*** Exercise data ***

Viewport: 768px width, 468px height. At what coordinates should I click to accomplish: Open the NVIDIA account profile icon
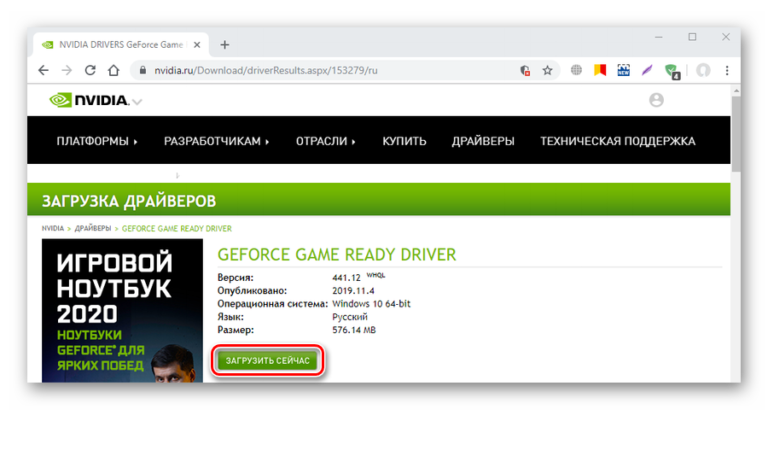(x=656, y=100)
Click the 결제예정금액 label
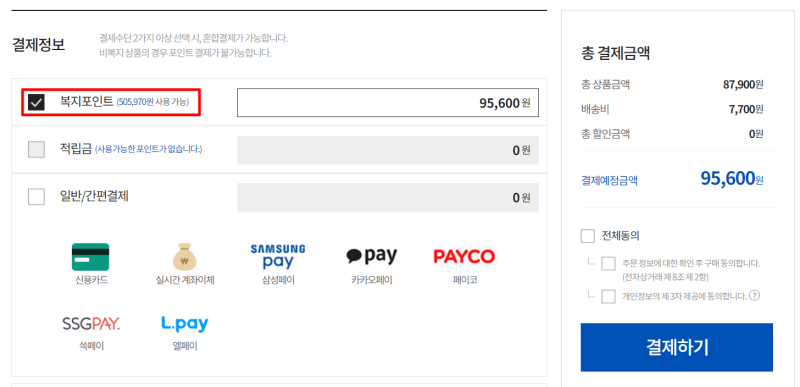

*** End of Exercise data ***
*** Exercise data ***

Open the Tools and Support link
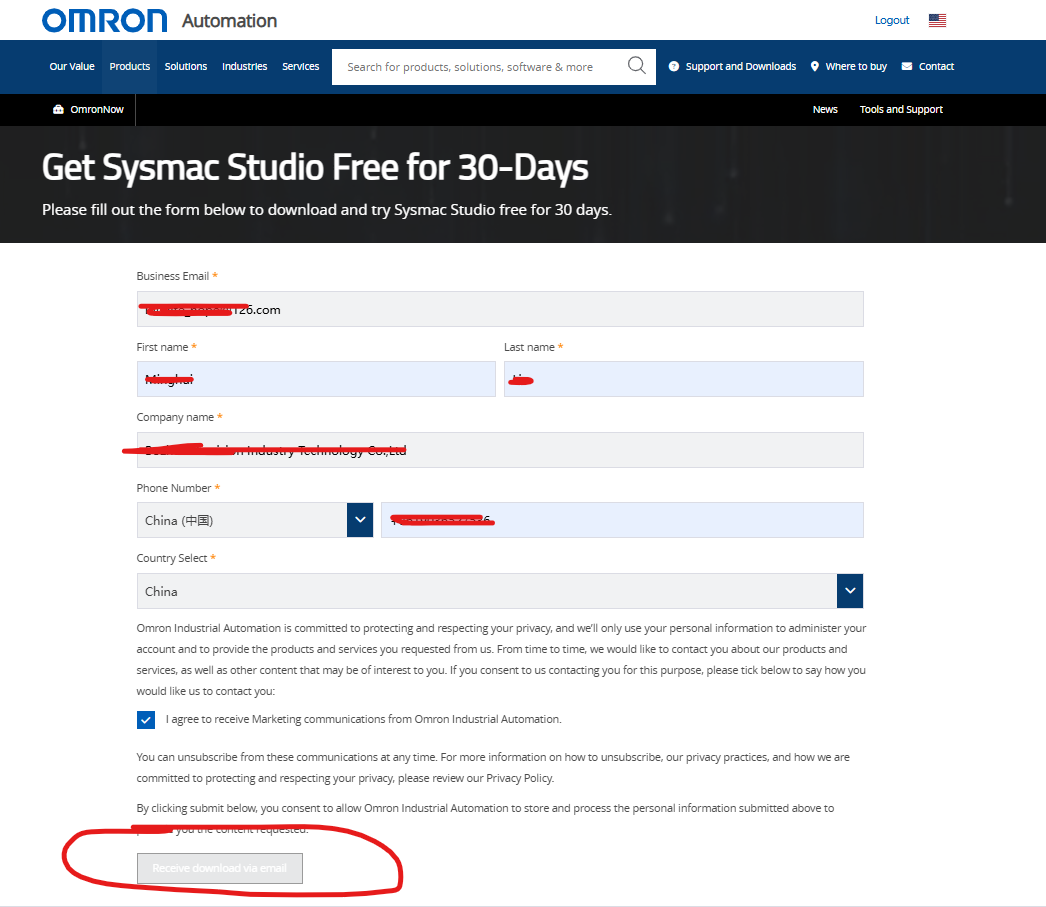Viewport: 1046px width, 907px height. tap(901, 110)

*** End of Exercise data ***
*** Exercise data ***

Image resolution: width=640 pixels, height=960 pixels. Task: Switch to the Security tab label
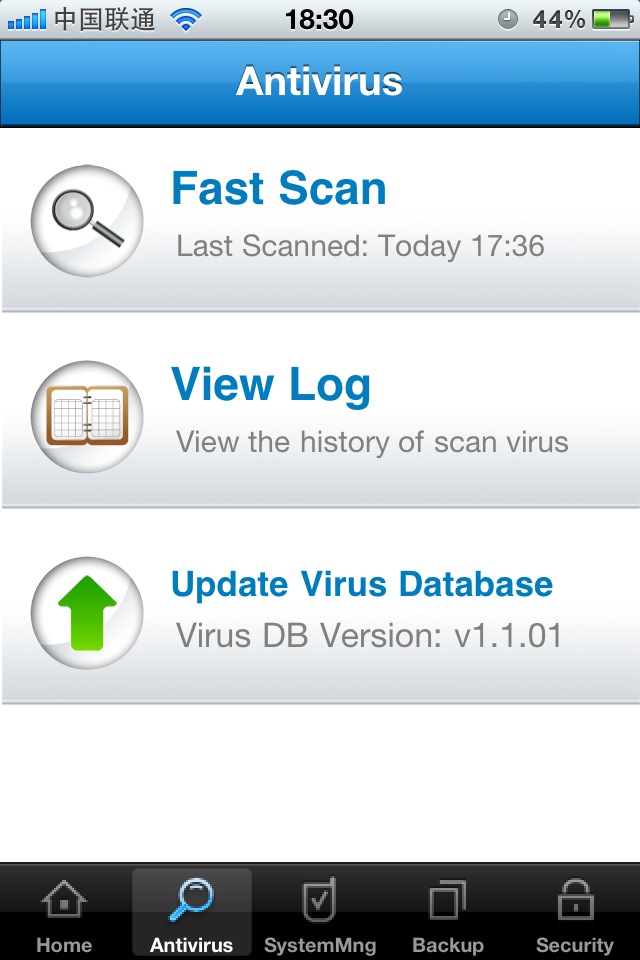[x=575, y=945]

*** End of Exercise data ***

Task statement |
Looking at the listing above, which lines run from the one containing "Viewport: 768px width, 468px" through the one containing "Click the 결제예정금액 label"? Print exactly those, ends included, pictures excluded.

Response for this exercise |
Viewport: 768px width, 468px height. At what coordinates should I click to accomplish: Open the NVIDIA account profile icon
(x=656, y=100)
Click the 결제예정금액 label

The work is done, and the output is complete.